And it just so happened that moments after news broke of the big win, the commission’s own CEO, Bryan Seeley, was here speaking before coaches and athletic directors. Around 6:30 p.m. Monday, minutes after the news emerged, he rounded the corner of a hallway in this beachside resort hotel glowing as he approached a group of reporters.
“Today’s decision shows the arbitration system works,” he told the group.
If you’re confused, it’s OK. There’s a lot to learn about this new era of college athletics, where schools can directly compensate athletes — as long as they play within rules agreed upon in the NCAA and power leagues’ landmark House settlement.
Let’s explain exactly what happened in the most simple terms: A group of 18 Nebraska football players, having $1 million-plus of NIL deals rejected by the commission, challenged the move in arbitration. And lost.
The neutral arbitrator declared a resounding victory for the CSC. One person who's seen the full arbitration ruling described it as “a beatdown.”
The arbitrator ruled that the CSC was in the right in rejecting these deals as they violate terms of the settlement, which, while granting schools the right to pay players in a capped system, made it more difficult for athletes to earn third-party NIL compensation.
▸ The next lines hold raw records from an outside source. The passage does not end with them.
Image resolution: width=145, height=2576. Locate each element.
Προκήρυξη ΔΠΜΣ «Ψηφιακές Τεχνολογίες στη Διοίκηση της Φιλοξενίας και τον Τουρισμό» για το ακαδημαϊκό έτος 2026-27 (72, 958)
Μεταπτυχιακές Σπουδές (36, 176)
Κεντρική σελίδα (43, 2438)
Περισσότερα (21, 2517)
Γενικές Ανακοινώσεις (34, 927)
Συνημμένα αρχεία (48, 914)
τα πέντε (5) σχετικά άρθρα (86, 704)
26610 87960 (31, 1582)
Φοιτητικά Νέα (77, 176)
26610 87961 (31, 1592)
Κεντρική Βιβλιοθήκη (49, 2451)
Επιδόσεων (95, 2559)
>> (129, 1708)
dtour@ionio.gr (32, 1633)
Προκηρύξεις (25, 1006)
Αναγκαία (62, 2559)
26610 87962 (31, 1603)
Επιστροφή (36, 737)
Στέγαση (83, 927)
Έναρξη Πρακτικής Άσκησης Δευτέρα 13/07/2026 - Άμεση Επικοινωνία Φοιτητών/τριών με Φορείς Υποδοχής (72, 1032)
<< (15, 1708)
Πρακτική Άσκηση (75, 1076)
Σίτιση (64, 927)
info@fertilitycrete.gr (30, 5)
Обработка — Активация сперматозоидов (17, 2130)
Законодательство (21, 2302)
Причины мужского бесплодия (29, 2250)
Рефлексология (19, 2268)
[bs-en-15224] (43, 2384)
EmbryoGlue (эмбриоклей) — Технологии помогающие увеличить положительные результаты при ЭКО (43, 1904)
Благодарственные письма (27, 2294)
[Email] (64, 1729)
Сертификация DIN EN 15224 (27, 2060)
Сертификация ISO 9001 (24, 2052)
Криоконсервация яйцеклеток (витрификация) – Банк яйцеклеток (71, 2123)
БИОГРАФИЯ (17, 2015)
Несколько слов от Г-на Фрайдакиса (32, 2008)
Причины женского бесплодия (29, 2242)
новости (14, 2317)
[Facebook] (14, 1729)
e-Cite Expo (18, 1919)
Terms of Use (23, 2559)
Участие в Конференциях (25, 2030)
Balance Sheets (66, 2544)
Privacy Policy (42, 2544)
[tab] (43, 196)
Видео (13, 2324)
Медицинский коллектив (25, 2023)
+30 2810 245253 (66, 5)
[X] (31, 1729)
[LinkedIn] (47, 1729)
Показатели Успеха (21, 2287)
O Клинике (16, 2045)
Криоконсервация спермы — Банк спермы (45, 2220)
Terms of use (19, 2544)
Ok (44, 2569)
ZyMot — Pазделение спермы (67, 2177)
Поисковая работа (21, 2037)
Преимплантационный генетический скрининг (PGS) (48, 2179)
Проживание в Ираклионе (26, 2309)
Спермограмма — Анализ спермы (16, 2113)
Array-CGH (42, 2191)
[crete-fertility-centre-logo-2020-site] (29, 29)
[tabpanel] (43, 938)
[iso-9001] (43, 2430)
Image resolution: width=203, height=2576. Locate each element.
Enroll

All such NIL deals, like those submitted by the Nebraska players, are required to be approved by the CSC, which is charged with determining if deals are legitimate.
The CSC deemed these Nebraska NIL deals as not meeting the benchmarks of legitimacy, most notably because the deals included high money figures for no listed athlete assignments made with Nebraska’s multi-media rights partner, Playfly Sports, which the CSC views as an “associated entity” of the university (deals with associated entities, i.e. boosters, are more scrutinized).
So, what does this all mean?
“It feels validating to have an arbitrator agree with your decision,” Seeley said here Monday. “I think we have hopefully instilled some faith in this system.”
But the commission’s challenges are far from over.
The College Sports Commission won a significant arbitration case, marking a major victory for the organization.
The CEO of the College Sports Commission is Bryan Seeley.
Despite the arbitration victory, the College Sports Commission remains on shaky ground and faces ongoing uncertainties in the college sports industry.
The College Sports Commission announced its arbitration victory during the ACC spring meetings on Monday afternoon.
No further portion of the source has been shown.